• _Passage shown_
Start of Block
Genetic engineering can now be used to add custom graphics to an animal fur or to change the color of its coat entirely. The newly patented process could, says MIT Technology Review senior editor Antonio Regalado, be used to add barcodes to cattle or create dalmatians with some truly bizarre spots.
The method comes from a company called AgGenetics and was invented in an idle moment by founder James West. AgGenetics’ regular business is creating white Angus cattle that won’t feel heat stress when bred in hot, sunny environments.
West’s method uses a genetic tool from DuPont, called Cre-Lox, which adds a gene to an animal’s DNA that remains inactive until it comes into contact with an enzyme. Cre-Lox doesn’t do anything itself. It is a trigger and can be attached to other genes in order to switch them on, permanently and at will.
End of Block
• _Assigned task 1_
Could you reproduce the passage on engineered animal coats, everything from "Genetic engineering can" down to "hot, sunny environments.", word for word?
• _Assigned task 2_
Can you carry the passage on engineered animal coats forward from its final sentence?

• _Extracted data_
Start of Block
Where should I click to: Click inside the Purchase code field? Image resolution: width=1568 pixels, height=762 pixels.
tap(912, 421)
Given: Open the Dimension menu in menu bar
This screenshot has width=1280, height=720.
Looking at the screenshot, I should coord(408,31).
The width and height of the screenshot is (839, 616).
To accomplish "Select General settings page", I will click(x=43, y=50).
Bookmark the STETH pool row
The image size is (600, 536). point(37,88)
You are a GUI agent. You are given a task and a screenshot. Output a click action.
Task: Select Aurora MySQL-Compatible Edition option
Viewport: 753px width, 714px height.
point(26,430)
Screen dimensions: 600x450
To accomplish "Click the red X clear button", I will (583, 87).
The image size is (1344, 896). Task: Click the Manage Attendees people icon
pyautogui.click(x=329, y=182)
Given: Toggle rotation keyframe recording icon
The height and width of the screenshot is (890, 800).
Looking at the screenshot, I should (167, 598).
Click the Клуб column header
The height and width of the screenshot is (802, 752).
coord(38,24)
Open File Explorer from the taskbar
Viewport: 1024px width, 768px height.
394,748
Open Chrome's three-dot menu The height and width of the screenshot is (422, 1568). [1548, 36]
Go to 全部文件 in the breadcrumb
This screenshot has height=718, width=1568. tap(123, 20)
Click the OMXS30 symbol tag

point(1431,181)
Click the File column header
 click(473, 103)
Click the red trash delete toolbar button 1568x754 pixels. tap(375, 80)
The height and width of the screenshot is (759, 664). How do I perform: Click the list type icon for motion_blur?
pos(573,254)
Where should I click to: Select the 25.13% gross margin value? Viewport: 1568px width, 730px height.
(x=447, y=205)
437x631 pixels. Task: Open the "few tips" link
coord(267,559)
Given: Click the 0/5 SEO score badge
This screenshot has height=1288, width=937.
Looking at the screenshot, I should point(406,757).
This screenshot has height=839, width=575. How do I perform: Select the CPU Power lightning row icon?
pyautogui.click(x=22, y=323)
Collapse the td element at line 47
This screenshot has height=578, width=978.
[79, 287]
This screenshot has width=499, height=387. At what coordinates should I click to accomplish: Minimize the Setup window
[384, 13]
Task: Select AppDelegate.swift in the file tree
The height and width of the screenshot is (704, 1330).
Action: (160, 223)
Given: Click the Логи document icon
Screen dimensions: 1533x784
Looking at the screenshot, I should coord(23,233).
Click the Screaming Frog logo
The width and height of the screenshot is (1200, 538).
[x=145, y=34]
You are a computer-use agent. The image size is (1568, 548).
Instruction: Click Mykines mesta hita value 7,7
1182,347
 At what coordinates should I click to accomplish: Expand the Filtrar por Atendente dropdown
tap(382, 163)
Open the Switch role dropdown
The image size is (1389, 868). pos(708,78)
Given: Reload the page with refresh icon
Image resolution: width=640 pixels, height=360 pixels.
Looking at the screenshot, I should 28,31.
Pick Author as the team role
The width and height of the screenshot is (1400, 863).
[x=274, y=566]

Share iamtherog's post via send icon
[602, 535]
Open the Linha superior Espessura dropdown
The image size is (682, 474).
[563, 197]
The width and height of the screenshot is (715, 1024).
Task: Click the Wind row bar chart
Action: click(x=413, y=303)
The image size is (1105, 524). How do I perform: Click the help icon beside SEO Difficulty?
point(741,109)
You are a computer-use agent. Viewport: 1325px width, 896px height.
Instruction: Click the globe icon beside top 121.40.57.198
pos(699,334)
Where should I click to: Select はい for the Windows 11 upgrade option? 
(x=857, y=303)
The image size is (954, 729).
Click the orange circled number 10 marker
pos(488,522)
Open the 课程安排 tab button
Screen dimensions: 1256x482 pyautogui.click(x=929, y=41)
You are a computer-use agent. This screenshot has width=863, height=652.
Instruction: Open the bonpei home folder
End of Block
• _Expected answer 1_
Genetic engineering can now be used to add custom graphics to an animal fur or to change the color of its coat entirely. The newly patented process could, says MIT Technology Review senior editor Antonio Regalado, be used to add barcodes to cattle or create dalmatians with some truly bizarre spots.
The method comes from a company called AgGenetics and was invented in an idle moment by founder James West. AgGenetics’ regular business is creating white Angus cattle that won’t feel heat stress when bred in hot, sunny environments.

• _Expected answer 2_
West hit upon the idea of using Cre-Lox to switch on a gene that turns hair black. By painting the enzyme onto the fur of an animal, its color is changed at the genetic level. The work isn’t actually done with a brush. Instead, a needle is used to “tattoo” the enzyme into each hair follicle, switching it over to produce black hair from then on.
Combined with West’s white Angus cattle, this technology could be used to tattoo scannable bar codes onto the flanks of the beasts, and those codes could not be erased.
And lest you thought that genetics was a wholly serious business, you should take a look at possibly the best part of the whole story—this paragraph from Regalado’s article:
Not everyone thinks coloring-book animals are a worthwhile endeavor. “This is dumb,” says Scott Fahrenkrug, the founder of Recombinetics, a company engineering cattle using new gene-editing techniques. His company managed to make dairy cows without horns, which they usually have. He says if you want to put a logo on the side of a dog it might be easier to use hair dye.
Of course, it’s genetics, and the need to have the genes inserted before birth rules out this kind of “therapy” as a way to color our gray hair back to black when we get old.